Imballaggi, la Gdo punta su quelli in plastica

Cresce l’utilizzo degli imballaggi in plastica a sponde abbattibili e riutilizzabili nei canali della grande distribuzione a dimostrazione che alcuni produttori si stanno specializzando verso questo canale ma legno e cartone ondulato sono i packaging più diffusi nel mercato tradizionale e nell’export.

Lo rivelano i dati diffusi, in occasione di Macfrut 2015, dal primo rapporto dell’Osservatorio statistico sulle confezioni del Cso, che Bestack, in collaborazione con Cpr, ha realizzato nel corso dell’ultimo anno.

Il progetto. «Il campione – ci ha spiegato Claudio dall’Agata, direttore di Bestack – rappresenta il 3% della produzione italiana. È significativo ma non rappresentativo dal momento che ha una forte vocazione all’export e si sta specializzando sulla Gdo. L’obiettivo del prossimo rapporto è quello di comporre un campione più rappresentativo e introdurre anche dei dati economici».

«Servono – chiosa Paolo Bruni, presidente di Cso – molti elementi per poter costruire un’analisi solida che vada al cuore del problema di come riuscire a costruire maggior valore aggiunto alla produzione ortofrutticola anche attraverso le confezioni. Per questo, occorre l’aiuto di tutti, il più possibile libero da approcci di parte, puntuale sul tema, e trasparente, per trovare il punto di maggiore profitto per tutto il settore».

I numeri. Complessivamente, la base dei soci Cso intervistata rappresenta una produzione di oltre un milione di tonnellate annue pari a circa 120 milioni di imballaggi utilizzati. In termini di rappresentatività si tratta del 25% della produzione nazionale di pesche, 35% di nettarine rispetto al sistema organizzato italiano, 30% di kiwi e 50% di pere.

I dati raccolti rivelano che tra il 2011 e il 2014, è cresciuto l’uso di imballaggi in plastica a sponde abbattibili, riutilizzabili, che passano dal 23% nel 2011 al 28% nel 2014, a conferma della specializzazione progressiva nella Gdo.
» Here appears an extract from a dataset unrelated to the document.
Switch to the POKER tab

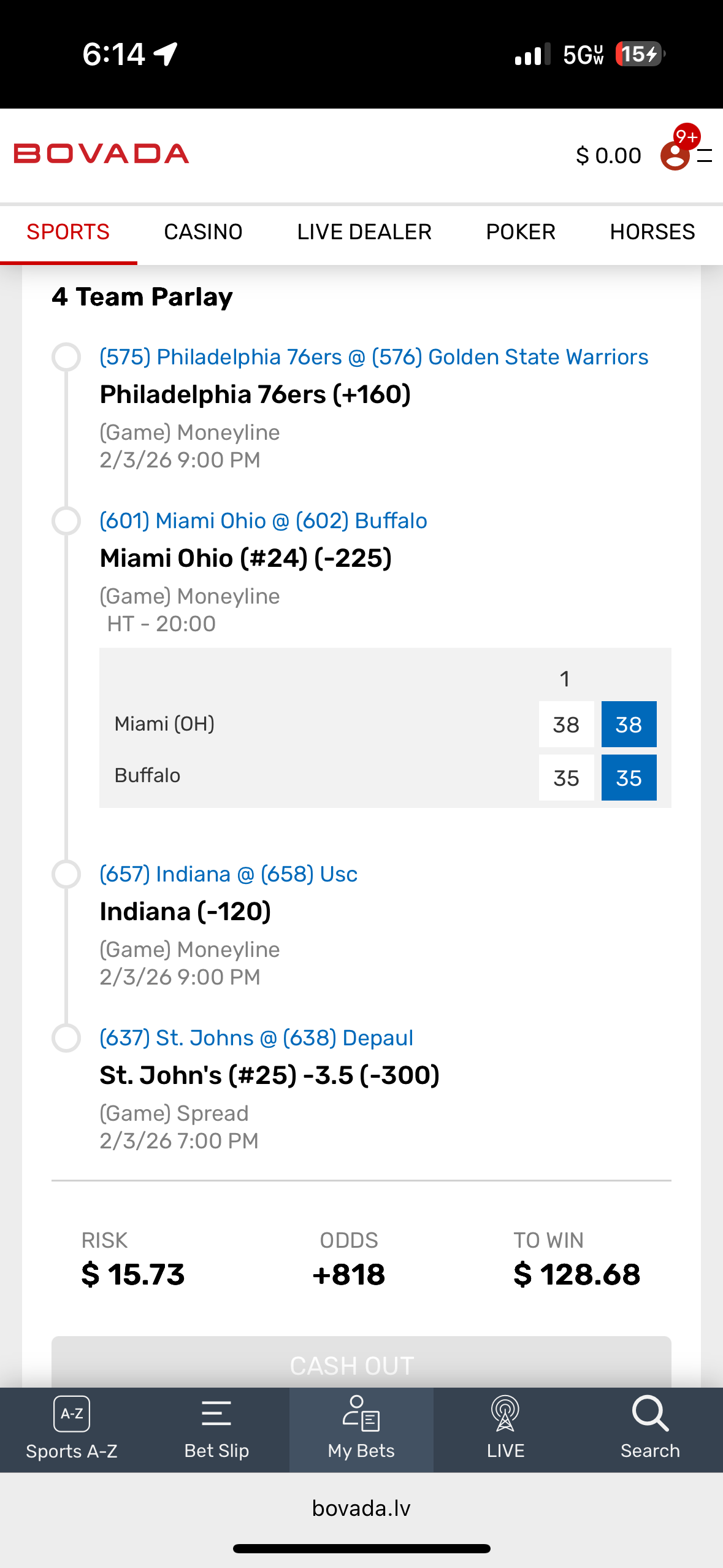tap(521, 232)
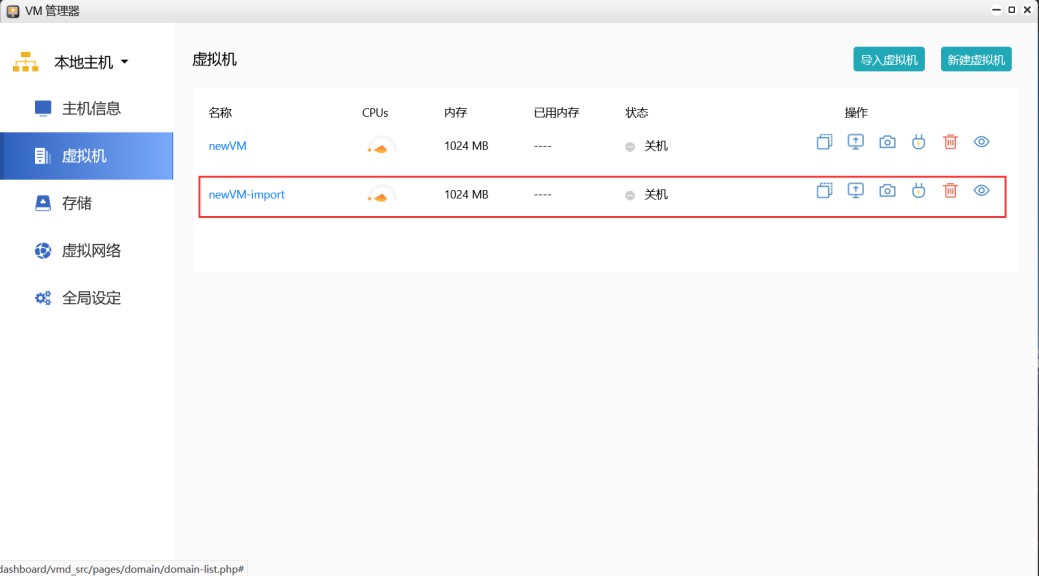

I canali di vendita. Facendo un focus dei canali commerciali, emerge che nel mercato tradizionale, come ad esempio quello dei negozi al dettaglio, il legno ha un ruolo preponderante (47%), segue il cartone (40%), plastica monouso (6%) e plastica riutilizzabile poco presente.

La situazione si inverte nel settore della Gdo dove, per contro è preponderante, la plastica riutilizzabile (45%), seguita da cartone (40%), plastica monouso (10%, in crescita nel periodo preso in esame) e legno (4%).

Sul mercato estero, infine, c’è una netta predominanza degli imballaggi in cartone ondulato (70%) ma è in aumento l’uso della plastica riutilizzabile, che passa dal 16 al 23%. Le altre tipologie di imballaggio sono poco significative (legno, 4%, e plastica monouso, 10%).

«Sulle lunghe distanze – ha precisato dall’Agata – gli imballaggi monouso sono più economici, sostenibili e meno complessi da gestire perché proteggono e conservano meglio il prodotto specie durante i transit-time che superano i venti giorni. Sul mercato interno, se parliamo di Gdo, la confezione è spesso una scelta che viene imposta».

Le tipologie di prodotto. Da un’analisi per tipologia di prodotto imballato, infine, si registra che per pesche e nettarine il più usato è il legno (50%), segue il cartone ondulato (più del 30% ma con un trend di crescita significativa). La situazione cambia sul kiwi con il cartone ondulato che la fa da padrone assoluto in tutti e tre i canali commerciali, grazie alla forza delle politiche di marca.

Per le pere il legno rappresenta l’80% nel dettaglio tradizionale mentre la Gdo richiede invece sempre più diffusamente cassette di plastica a sponde abbattibili. Seppur con un trend decrescente, il cartone resta l’imballaggio più utilizzato per l’export.